Write out the data in full, exactly as shown.

*** Supplied data Section Begins ***

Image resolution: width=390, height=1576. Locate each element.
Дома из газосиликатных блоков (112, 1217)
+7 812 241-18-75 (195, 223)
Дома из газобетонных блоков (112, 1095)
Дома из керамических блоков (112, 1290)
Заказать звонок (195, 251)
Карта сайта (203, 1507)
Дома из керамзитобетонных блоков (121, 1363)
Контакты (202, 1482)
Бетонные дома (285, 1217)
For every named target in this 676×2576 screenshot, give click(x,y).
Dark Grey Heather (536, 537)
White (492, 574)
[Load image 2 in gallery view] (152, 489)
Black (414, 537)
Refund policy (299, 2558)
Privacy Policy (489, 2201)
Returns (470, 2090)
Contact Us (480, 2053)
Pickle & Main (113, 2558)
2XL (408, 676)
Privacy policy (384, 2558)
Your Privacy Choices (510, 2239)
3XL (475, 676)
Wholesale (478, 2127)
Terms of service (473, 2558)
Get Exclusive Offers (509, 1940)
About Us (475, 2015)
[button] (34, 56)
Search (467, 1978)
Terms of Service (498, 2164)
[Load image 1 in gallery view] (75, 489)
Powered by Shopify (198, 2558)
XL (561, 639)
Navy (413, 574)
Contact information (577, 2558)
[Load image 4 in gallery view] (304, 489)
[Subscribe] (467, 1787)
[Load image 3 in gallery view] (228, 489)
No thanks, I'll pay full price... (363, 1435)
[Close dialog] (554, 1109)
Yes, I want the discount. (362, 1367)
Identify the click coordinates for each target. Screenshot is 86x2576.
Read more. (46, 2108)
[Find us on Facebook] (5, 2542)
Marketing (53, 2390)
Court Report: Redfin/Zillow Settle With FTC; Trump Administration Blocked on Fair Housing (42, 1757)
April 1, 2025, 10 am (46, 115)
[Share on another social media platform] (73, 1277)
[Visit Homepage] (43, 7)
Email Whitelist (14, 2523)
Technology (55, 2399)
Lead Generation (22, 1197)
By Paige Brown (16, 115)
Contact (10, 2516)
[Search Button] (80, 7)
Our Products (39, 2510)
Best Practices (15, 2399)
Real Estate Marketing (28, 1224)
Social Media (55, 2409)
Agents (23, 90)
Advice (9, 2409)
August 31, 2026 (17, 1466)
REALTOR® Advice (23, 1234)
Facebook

*** Supplied data Section Ends ***

Answer space »
Image resolution: width=390, height=1576. Locate each element.
Дома из газосиликатных блоков (112, 1217)
+7 812 241-18-75 (195, 223)
Дома из газобетонных блоков (112, 1095)
Дома из керамических блоков (112, 1290)
Заказать звонок (195, 251)
Карта сайта (203, 1507)
Дома из керамзитобетонных блоков (121, 1363)
Контакты (202, 1482)
Бетонные дома (285, 1217)
For every named target in this 676×2576 screenshot, give click(x,y).
Dark Grey Heather (536, 537)
White (492, 574)
[Load image 2 in gallery view] (152, 489)
Black (414, 537)
Refund policy (299, 2558)
Privacy Policy (489, 2201)
Returns (470, 2090)
Contact Us (480, 2053)
Pickle & Main (113, 2558)
2XL (408, 676)
Privacy policy (384, 2558)
Your Privacy Choices (510, 2239)
3XL (475, 676)
Wholesale (478, 2127)
Terms of service (473, 2558)
Get Exclusive Offers (509, 1940)
About Us (475, 2015)
[button] (34, 56)
Search (467, 1978)
Terms of Service (498, 2164)
[Load image 1 in gallery view] (75, 489)
Powered by Shopify (198, 2558)
XL (561, 639)
Navy (413, 574)
Contact information (577, 2558)
[Load image 4 in gallery view] (304, 489)
[Subscribe] (467, 1787)
[Load image 3 in gallery view] (228, 489)
No thanks, I'll pay full price... (363, 1435)
[Close dialog] (554, 1109)
Yes, I want the discount. (362, 1367)
Identify the click coordinates for each target. Screenshot is 86x2576.
Read more. (46, 2108)
[Find us on Facebook] (5, 2542)
Marketing (53, 2390)
Court Report: Redfin/Zillow Settle With FTC; Trump Administration Blocked on Fair Housing (42, 1757)
April 1, 2025, 10 am (46, 115)
[Share on another social media platform] (73, 1277)
[Visit Homepage] (43, 7)
Email Whitelist (14, 2523)
Technology (55, 2399)
Lead Generation (22, 1197)
By Paige Brown (16, 115)
Contact (10, 2516)
[Search Button] (80, 7)
Our Products (39, 2510)
Best Practices (15, 2399)
Real Estate Marketing (28, 1224)
Social Media (55, 2409)
Agents (23, 90)
Advice (9, 2409)
August 31, 2026 (17, 1466)
REALTOR® Advice (23, 1234)
Facebook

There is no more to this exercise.